Der Angegriffene zückte sein Handy, filmte den Vorfall. Schnell sorgte dieser antisemitische Übergriff für Aufsehen in den sozialen Medien, das Video wurde tausendfach geteilt. In einer ersten Stellungnahme zeigte sich der Vorsitzende des Zentralrats der Juden Josef Schuster besorgt. Bislang habe es diese Vorfälle nur in muslimisch geprägten Stadtteilen gegeben, sagte er.

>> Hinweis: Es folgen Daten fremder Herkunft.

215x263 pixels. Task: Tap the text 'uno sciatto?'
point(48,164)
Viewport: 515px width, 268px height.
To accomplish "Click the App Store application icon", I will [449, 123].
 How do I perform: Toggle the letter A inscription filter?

"Es handelte sich jetzt nicht um ein muslimisch geprägtes Viertel, sondern um ein Szeneviertel, ein gut bürgerliches Viertel, wo das Ganze geschehen ist. Und wo ein Mensch, nur weil er eine Kippa trägt, nicht nur mit Worten beleidigt wurde, sondern körperlich angegriffen wurde."
Übergriff hatte bundesweit Empörung ausgelöst
Viele Bundesminister kritisierten den antisemitischen Übergriff, Kanzlerin Angela Merkel zeigte sich besorgt. Es kam zu Solidaritätsaktionen – zwei Wochen später gingen in mehreren deutschen Städten Menschen auf die Straße, um demonstrativ die Kippa zu tragen – in Berlin versammelten sich mehrere tausend vor dem jüdischen Gemeindehaus im Stadtteil Charlottenburg.

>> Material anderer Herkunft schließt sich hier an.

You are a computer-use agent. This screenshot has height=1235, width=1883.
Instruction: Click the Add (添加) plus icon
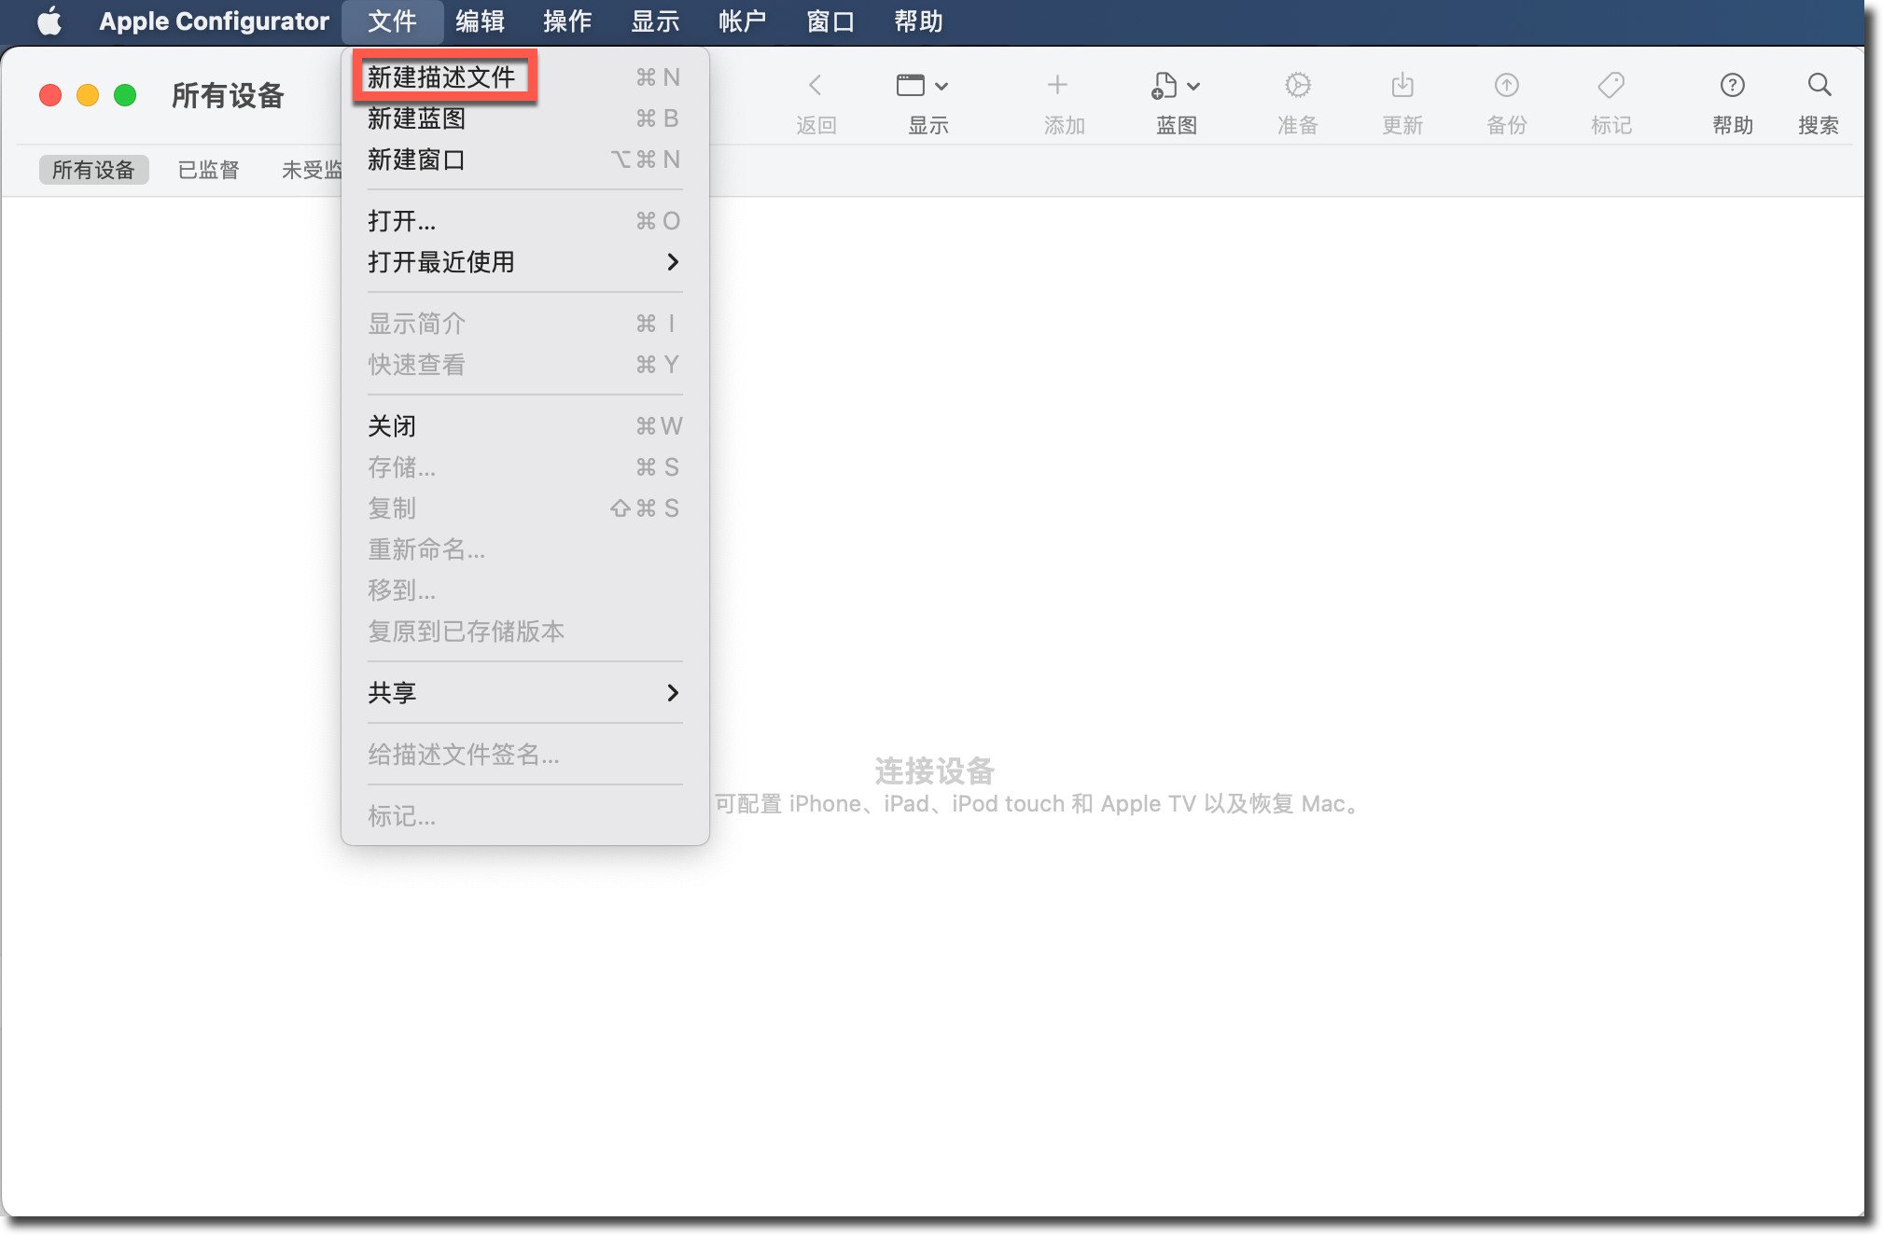(x=1056, y=86)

"Weil es die Gesellschaft offensichtlich nicht schafft, die Leute zu schützen, da muss man dann dafür auf die Straße gehen. Ich bin sofort gekommen und habe zugesagt, denn ich komme von der Bundesstiftung Magnus Hirschfeld, das war ein jüdischer Homosexueller, und deshalb wollen wir heute ein Zeichen dafür setzen, dass in Deutschland viel zu wenig über Antisemitismus gesprochen wird. Um zu zeigen, dass der Kampf gegen den Antisemitismus keine Sache ist, die den Juden überlassen ist, das müssen die Deutschen selber tun."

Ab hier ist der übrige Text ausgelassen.